Gilles_C · April 11, 2012, 7:34am

Hi,
If sqrt and sqrtf doesn’t make any difference for you, tehn you’re probably computing in single precision. For compute capabilities < 1.3, doubles are silently downcast to float by the compiler. Since you target a C2050, have you tried compiling your code with “-arch=sm_20”?

sanf · April 11, 2012, 7:58am

Thanks for quick response.

The “sqrt” and “sqrtf” (i.e. any other math function with “f”) does a lot difference. When “sqrtf” was used there was huge difference. That’s why reverted back to “sqrt”
And, I’m using “-arch=sm_20” during compilation, as my device & global functions involve malloc.

Gilles_C · April 11, 2012, 8:12am

Oops, sorry, I miss-read your post.
What might happen is that either your CPU or your GPU (or both) codes doesn’t comply to the IEEE standard for floating point precision.
Have you tried to enforce this compliance with the corresponding compiler options. AFAIK, by default, nvcc is rather IEEE compliant, whereas CPU compilers are less, especially when you compile with a -O3 type option. On x86 especially, internal registers are (if I’m not mistaken) storing and computing in 80 bit arithmetic rather than 64 bit. Depending on your compiler of choice, you can enforce the strict IEEE compliance to check whether your results are actually different between CPU and GPU codes.

seibert · April 11, 2012, 11:43am

Another possibility is that this is accumulated error as a result of many operations. The CUDA implementations of the double precision transcendental functions are only guaranteed to match the correctly rounded result up to 1 or 2 units in the last place. Your CPU compiler might guarantee more or less precision than this for transcendentals. These differences can then magnify in subsequent code, depending on the math operations you apply.

Edit: Accuracy of double precision functions in CUDA is documented in Appendix C.1.2 in the CUDA Programming Guide.

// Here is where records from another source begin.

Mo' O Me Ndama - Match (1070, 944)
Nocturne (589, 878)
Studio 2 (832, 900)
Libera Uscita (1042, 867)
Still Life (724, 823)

sanf · April 11, 2012, 11:57am

Thanks for the detailed description.

Recompiled the code on CPU using the options taken out from gcc -v --help.

-mhard-float
-mieee-fp
-msoft-float
-fdefault-double-8
etc…

But none of these made any changes to the results

tera · April 11, 2012, 12:11pm

You cannot expect to achieve bit-for-bit agreement whatever the compiler options are (and btw., on x86 the compiler most likely uses the intrinsic functions so compiler options won’t influence the results at all).

What Every Computer Scientist Should Know About Floating-Point Arithmetic (reprint).

njuffa · April 11, 2012, 5:12pm

Check out the following NVIDIA whitepaper that explains many of the reasons for numerical results deviating between host and device computation:

http://developer.download.nvidia.com/assets/cuda/files/NVIDIA-CUDA-Floating-Point.pdf

One of the reasons pointed out in the whitepaper is the merging of multiplies and adds into FMAD or FMA instructions in device code. Since CUDA 4.1 this merging can be controlled with compilation unit granluarity by the -fmad={true|false} flag of nvcc. By specifying -fmad=false you may achieve results that match the CPU results more closely, at some (potentially significant) loss of performance.

sanf · April 12, 2012, 9:58am

Thanks njuffa. I’ll try to install 4.1 and check for more accurate results. At present, the toolkit version is 4.0

njuffa · April 12, 2012, 5:23pm

To avoid misunderstandings: The lack of bit-by-bit agreement of GPU results with results from the host does not indicate a lack of accuracy on the part of the GPU computation. In fact the use of FMA (fused multiply-add) on the GPU frequently results in improved accuracy. One way to tell which results are more accurate is to compare to a higher-precision reference implementation, a technique I use frequently in my own work.

I highly recommend reading the whitepaper I pointed to, it discusses this and other issues in a lot more detail than I can provide here.